• [TASK]
Nothing in the records may be left out; restate them word for word.

• [INFORMATION]

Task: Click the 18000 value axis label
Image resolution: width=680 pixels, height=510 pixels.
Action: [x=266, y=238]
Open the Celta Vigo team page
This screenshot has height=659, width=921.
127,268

• [ANSWER SPACE]
Task: Click the 18000 value axis label
Image resolution: width=680 pixels, height=510 pixels.
Action: [x=266, y=238]
Open the Celta Vigo team page
This screenshot has height=659, width=921.
127,268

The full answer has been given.